### Task instructions
Find the word "Citizens" in the listing below, then return every line it appears in.

** Opening Listed entries block **

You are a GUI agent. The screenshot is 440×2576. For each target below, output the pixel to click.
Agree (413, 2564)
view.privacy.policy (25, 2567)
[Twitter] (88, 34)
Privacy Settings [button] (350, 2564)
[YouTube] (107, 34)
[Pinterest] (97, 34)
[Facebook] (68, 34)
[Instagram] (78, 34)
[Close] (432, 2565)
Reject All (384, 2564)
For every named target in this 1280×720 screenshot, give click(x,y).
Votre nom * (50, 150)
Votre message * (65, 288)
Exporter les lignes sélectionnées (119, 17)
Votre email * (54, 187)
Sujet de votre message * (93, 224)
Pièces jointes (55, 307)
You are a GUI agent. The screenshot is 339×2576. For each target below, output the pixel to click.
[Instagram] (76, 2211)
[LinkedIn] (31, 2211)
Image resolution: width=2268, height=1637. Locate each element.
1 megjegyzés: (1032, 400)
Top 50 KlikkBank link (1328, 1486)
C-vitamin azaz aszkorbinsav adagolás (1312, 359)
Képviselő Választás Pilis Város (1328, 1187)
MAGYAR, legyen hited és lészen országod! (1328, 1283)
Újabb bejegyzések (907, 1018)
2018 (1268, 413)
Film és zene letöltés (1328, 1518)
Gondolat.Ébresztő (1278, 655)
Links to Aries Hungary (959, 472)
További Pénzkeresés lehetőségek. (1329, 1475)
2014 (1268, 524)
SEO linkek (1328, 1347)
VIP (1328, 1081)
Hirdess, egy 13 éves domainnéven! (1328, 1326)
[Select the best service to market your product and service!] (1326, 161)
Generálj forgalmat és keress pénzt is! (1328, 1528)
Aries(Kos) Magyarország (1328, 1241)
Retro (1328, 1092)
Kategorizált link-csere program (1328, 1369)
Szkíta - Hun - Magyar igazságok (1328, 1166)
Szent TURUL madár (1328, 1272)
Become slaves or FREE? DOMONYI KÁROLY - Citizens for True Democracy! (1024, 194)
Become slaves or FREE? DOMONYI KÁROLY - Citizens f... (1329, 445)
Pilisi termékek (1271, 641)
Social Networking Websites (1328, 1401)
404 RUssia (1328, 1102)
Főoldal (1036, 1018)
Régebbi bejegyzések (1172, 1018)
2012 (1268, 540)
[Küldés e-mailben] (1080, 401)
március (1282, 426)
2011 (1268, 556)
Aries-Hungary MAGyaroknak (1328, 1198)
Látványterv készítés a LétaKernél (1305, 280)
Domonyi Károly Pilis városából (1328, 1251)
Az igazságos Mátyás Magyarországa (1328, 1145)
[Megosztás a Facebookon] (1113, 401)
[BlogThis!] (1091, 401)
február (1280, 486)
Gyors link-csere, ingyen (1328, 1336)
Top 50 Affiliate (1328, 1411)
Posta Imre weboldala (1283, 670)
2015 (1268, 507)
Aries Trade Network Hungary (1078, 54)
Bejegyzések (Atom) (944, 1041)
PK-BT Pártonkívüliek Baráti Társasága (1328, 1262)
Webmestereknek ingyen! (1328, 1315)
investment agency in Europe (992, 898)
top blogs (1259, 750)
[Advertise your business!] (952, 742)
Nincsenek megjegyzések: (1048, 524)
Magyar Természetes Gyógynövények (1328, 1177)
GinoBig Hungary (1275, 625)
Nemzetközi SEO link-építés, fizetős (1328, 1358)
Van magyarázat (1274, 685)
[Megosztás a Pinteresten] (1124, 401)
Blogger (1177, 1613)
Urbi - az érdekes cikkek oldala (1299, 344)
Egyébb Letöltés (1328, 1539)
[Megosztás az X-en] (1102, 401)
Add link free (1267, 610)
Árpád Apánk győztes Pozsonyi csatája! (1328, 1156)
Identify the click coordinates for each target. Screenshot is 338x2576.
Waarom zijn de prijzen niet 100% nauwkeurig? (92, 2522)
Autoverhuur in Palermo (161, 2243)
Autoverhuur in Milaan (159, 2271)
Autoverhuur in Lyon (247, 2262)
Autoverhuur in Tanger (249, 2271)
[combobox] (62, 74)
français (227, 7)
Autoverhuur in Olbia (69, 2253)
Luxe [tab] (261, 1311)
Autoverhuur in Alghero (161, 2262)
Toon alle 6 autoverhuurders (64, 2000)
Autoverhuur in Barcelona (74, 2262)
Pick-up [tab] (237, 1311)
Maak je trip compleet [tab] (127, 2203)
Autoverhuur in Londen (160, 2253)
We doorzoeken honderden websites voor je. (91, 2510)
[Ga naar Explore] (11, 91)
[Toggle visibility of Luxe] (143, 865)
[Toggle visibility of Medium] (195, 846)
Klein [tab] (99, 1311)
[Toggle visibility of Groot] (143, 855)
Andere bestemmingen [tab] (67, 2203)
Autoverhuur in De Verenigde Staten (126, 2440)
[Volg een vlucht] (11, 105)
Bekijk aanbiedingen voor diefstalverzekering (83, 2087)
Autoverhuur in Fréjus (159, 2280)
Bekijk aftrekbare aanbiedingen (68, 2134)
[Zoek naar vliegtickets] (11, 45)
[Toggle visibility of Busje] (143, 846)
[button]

** Closing Listed entries block **

### Answer section
Become slaves or FREE? DOMONYI KÁROLY - Citizens for True Democracy! (1024, 194)
Become slaves or FREE? DOMONYI KÁROLY - Citizens f... (1329, 445)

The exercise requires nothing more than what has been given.